Your instructions:
The answer must be every line of the records in which the string "computer" appears.

Records for the task:
━━━━━━━━━━━━━━━━━━━━━━━━━━━━━━
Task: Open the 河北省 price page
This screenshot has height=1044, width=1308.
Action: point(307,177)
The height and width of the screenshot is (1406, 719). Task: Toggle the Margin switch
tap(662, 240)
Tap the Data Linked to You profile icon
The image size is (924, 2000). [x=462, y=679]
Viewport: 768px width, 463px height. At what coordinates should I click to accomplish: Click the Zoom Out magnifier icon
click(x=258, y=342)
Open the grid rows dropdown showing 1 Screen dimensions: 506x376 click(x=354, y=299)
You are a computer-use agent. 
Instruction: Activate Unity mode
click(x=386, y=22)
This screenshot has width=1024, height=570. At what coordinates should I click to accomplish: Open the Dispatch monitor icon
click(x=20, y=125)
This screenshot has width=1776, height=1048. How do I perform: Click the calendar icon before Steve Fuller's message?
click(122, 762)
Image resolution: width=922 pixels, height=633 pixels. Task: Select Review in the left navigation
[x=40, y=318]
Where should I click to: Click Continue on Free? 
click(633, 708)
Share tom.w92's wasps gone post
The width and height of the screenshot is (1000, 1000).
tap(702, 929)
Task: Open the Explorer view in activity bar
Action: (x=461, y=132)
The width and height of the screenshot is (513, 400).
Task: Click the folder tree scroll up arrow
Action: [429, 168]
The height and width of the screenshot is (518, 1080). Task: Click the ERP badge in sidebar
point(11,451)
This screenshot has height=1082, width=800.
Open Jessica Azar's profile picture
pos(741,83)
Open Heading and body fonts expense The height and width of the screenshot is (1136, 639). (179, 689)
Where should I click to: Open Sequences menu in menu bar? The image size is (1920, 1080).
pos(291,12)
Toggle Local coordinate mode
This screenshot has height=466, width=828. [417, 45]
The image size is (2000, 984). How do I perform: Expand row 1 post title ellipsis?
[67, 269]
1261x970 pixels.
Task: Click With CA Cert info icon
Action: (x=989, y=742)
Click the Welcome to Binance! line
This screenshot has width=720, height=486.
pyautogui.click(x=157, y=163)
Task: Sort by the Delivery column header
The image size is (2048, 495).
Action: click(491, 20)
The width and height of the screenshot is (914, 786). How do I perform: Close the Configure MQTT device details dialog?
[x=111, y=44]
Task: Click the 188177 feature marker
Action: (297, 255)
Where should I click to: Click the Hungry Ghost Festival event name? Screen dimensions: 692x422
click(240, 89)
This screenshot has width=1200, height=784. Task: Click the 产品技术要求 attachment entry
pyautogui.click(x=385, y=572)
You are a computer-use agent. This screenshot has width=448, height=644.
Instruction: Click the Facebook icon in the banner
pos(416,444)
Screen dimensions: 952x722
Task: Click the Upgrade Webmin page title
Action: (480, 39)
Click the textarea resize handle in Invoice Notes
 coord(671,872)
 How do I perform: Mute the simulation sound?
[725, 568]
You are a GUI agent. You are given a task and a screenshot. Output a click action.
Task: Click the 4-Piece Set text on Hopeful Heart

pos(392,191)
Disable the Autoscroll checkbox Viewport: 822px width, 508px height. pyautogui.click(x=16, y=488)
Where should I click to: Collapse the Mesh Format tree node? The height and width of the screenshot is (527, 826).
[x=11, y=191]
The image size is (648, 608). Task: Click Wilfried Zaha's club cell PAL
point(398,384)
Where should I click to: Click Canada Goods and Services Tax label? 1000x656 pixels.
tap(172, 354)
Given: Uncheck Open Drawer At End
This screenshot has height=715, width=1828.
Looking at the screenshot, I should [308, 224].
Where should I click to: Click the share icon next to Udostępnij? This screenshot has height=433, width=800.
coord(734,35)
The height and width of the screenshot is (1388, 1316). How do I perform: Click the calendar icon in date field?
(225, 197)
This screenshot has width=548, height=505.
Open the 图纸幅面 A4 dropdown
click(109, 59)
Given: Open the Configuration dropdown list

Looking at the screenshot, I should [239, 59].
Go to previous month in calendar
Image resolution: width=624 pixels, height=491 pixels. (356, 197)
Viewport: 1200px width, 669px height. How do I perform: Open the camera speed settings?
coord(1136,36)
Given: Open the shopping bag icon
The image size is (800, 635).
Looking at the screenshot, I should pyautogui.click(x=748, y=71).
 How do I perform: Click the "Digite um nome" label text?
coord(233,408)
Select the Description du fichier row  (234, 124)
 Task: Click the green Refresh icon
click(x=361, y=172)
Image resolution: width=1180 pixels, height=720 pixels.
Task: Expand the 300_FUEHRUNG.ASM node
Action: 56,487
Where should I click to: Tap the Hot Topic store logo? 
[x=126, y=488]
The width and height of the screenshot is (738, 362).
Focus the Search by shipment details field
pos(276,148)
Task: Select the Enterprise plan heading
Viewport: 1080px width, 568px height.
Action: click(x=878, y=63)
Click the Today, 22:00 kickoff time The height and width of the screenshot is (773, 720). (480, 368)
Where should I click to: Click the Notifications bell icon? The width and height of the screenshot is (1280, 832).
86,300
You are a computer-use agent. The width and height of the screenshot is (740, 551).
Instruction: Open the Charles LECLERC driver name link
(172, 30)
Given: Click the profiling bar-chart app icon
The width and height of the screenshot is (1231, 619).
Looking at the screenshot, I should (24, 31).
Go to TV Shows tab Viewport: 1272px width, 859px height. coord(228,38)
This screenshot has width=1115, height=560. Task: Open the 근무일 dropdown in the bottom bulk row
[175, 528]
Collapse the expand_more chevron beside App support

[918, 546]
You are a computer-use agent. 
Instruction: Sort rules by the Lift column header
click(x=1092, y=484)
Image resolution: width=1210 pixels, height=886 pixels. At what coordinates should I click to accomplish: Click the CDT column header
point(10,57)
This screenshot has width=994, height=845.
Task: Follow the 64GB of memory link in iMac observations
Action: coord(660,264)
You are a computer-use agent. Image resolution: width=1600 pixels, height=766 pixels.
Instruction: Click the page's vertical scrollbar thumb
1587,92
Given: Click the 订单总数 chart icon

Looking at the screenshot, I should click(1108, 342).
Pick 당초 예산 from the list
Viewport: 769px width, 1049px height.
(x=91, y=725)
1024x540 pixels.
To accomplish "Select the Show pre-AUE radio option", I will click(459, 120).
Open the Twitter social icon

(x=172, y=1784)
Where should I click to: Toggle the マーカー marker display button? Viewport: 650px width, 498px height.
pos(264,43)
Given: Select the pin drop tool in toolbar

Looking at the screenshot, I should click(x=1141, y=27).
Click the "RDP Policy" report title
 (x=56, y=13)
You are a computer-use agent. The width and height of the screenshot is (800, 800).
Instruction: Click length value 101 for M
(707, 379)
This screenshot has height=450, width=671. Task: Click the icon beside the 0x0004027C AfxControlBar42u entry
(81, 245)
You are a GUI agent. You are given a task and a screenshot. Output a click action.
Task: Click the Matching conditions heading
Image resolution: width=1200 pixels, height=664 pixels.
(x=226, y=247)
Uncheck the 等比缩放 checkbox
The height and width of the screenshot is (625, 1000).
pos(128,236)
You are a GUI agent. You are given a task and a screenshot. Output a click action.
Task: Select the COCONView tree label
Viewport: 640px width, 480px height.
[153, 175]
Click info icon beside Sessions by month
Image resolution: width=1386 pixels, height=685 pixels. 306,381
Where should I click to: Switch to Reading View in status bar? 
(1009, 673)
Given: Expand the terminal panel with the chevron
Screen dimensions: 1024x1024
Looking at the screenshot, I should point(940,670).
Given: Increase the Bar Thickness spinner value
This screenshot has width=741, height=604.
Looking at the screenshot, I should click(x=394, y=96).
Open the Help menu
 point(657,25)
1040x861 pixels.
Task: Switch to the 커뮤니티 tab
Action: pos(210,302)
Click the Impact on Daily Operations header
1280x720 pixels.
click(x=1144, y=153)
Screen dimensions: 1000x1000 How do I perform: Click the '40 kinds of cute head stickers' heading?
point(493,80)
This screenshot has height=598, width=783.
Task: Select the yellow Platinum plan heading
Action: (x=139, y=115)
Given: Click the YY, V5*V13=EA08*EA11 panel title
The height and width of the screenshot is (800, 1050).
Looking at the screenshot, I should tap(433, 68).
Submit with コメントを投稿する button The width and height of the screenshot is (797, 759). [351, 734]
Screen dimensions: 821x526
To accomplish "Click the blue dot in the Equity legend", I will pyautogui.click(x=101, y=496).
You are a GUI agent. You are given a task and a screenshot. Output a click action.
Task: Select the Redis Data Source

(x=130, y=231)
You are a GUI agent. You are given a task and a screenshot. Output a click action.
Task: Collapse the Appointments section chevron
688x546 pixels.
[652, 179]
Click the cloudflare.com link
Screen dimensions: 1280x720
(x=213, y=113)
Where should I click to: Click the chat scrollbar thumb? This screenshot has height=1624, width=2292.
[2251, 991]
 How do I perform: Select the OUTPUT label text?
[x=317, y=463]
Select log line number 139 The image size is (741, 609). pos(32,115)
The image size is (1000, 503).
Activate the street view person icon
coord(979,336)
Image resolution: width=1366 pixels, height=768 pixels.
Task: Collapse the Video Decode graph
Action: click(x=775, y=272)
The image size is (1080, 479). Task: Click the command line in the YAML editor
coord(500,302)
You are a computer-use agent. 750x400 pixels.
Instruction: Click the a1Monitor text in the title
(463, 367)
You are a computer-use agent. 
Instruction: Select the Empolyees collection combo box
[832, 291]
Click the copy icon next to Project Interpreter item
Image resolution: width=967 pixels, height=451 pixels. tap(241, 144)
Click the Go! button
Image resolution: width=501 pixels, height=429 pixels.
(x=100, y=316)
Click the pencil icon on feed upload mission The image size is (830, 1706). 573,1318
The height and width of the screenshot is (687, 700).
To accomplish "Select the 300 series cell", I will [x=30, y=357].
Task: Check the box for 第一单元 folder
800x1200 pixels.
━━━━━━━━━━━━━━━━━━━━━━━━━━━━━━
Task output:
You are a computer-use agent. 
You are a computer-use agent. This screenshot has width=448, height=644.
You are a computer-use agent. The width and height of the screenshot is (740, 551).
You are a computer-use agent. 
You are a computer-use agent. Image resolution: width=1600 pixels, height=766 pixels.
You are a computer-use agent. The width and height of the screenshot is (800, 800).
You are a computer-use agent. 750x400 pixels.
You are a computer-use agent. 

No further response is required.